= REQUIRED ACTION =
Could you work out how many lines of the material below hold "computer"? Only the number is needed.

= RECORDS FOR THIS EXERCISE =
>>>>>
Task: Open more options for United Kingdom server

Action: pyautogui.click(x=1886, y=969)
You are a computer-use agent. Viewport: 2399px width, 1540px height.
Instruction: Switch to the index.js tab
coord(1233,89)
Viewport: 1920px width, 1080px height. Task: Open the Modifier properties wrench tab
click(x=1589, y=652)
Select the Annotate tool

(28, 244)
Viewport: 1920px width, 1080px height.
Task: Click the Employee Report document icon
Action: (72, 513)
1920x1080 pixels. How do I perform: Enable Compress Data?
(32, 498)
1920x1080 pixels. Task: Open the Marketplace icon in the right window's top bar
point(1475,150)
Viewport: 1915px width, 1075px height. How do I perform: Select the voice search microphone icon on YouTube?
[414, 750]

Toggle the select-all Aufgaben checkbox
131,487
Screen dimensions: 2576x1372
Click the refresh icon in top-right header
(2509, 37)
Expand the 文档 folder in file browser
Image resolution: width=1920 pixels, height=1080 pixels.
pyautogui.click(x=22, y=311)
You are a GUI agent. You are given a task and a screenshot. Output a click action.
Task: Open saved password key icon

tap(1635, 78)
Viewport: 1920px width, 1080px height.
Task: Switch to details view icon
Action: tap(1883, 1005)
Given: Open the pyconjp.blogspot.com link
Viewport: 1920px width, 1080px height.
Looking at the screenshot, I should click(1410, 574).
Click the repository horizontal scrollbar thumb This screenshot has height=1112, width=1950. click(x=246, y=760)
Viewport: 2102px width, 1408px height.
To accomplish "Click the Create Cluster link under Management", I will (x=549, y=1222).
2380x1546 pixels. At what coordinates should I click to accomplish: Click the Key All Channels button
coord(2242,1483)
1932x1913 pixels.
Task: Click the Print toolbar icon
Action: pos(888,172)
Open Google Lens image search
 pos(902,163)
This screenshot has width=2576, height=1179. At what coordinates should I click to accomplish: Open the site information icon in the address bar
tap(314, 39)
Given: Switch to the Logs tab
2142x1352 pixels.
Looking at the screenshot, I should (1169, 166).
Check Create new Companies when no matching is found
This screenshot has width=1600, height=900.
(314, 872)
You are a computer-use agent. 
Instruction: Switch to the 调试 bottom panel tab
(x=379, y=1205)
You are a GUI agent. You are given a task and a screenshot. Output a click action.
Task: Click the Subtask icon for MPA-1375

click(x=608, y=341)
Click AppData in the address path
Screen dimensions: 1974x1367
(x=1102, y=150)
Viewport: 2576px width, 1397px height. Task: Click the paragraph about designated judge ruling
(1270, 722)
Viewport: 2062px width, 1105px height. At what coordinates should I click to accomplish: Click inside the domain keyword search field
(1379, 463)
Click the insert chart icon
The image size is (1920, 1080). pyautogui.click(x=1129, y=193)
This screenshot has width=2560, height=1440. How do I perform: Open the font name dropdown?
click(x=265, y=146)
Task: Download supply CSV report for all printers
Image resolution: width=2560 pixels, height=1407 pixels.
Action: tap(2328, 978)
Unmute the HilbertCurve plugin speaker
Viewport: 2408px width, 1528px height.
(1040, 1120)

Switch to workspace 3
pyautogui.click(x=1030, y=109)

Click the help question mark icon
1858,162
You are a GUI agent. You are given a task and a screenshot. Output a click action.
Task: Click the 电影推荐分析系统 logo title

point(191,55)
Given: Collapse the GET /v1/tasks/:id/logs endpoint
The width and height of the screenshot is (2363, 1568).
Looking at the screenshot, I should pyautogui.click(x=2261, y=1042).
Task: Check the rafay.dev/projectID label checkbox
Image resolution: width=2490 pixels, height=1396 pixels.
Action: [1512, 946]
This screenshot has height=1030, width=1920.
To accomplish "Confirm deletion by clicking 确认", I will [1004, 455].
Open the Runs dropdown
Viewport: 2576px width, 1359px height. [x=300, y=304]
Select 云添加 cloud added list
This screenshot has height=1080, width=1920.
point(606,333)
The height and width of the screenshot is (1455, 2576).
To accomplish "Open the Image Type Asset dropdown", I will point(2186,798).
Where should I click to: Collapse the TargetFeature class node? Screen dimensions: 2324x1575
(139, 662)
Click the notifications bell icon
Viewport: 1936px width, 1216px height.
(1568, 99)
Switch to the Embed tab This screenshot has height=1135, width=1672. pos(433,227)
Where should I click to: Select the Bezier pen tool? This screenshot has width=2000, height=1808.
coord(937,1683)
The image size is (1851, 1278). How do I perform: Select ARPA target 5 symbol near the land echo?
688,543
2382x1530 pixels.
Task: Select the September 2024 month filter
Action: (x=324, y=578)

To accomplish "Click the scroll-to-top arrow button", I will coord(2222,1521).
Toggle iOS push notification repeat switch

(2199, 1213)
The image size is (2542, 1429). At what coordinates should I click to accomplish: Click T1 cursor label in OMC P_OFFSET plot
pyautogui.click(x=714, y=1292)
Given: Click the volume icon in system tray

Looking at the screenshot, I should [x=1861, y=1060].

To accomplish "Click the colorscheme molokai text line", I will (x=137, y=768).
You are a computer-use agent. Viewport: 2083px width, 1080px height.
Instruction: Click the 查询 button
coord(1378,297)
<<<<<
= TASK RESULT =
3